Ok, now I vaguely remember seeing stuff about futures in your
Thrift code and wondering why it was there. I'm a little big
confused about what you want. If I understand correctly,
std.parallelism can already do it pretty easily, but maybe the
docs need to be improved a little to make it obvious how to.
All you have to do is something like this:
auto createFuture() {
auto myTask = task!someFun(); // Returns a _pointer_ to a
Task.
taskPool.put(myTask); // Or myTask.executeInNewThread();
// A task created with task() can outlive the scope it was
created in.
// A scoped task, created with scopedTask(), cannot.
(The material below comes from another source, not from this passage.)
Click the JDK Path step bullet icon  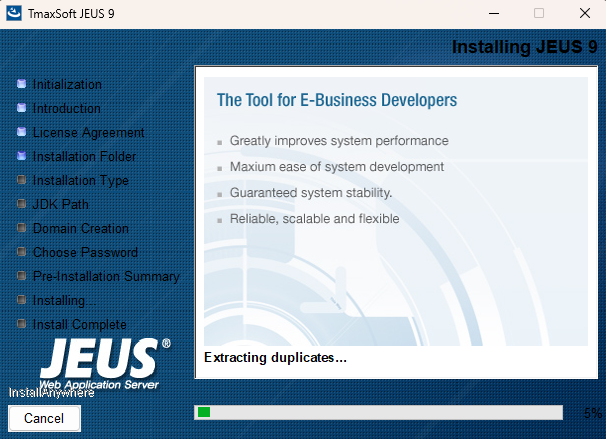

This is
safe,
// since myTask is NOT scoped and is a _pointer_ to a Task.
return myTask;
}
In this case myTask is already running using the execution
resources specified in createFuture(). Does this do what you
wanted? If so, I'll clarify the documentation. If not, please
clarify what you needed and the relevant use cases so that I can
fix std.parallelism.
On Wednesday, 3 October 2012 at 15:50:38 UTC, David Nadlinger
wrote:
On Wednesday, 3 October 2012 at 14:10:57 UTC, dsimcha wrote:
Unless we're using different terminology here, futures are
just std.parallelism Tasks.
No, std.parallelism.Tasks are not really futures – they offer
a constrained [1] future interface, but couple this with the
notion that a Task can be executed at some point on a TaskPool
chosen by the user. Because of this, I had to implement my own
futures for the Thrift async stuff, where I needed a future as
a promise [2] by an invoked entity that it kicked off a
background activity which will eventually return a value, but
which the users can't »start« or choose to »execute it
now«, as they can with Tasks.
If TaskPool had an execute() method which took a delegate to
execute (or a »Task«, for that matter) and returned a new
object which serves as a »handle« with wait()/get()/…
methods, _that_ would (likely) be a future.
David
[1] Constrained in the sense that it is only meant for
short-/synchronous-running tasks and thus e.g. offer no
callback mechanism.
[2] Let's not get into splitting hairs regarding the exact
meaning of »Future« vs. »Promise«, especially because C++11
introduced a new interpretation to the mix.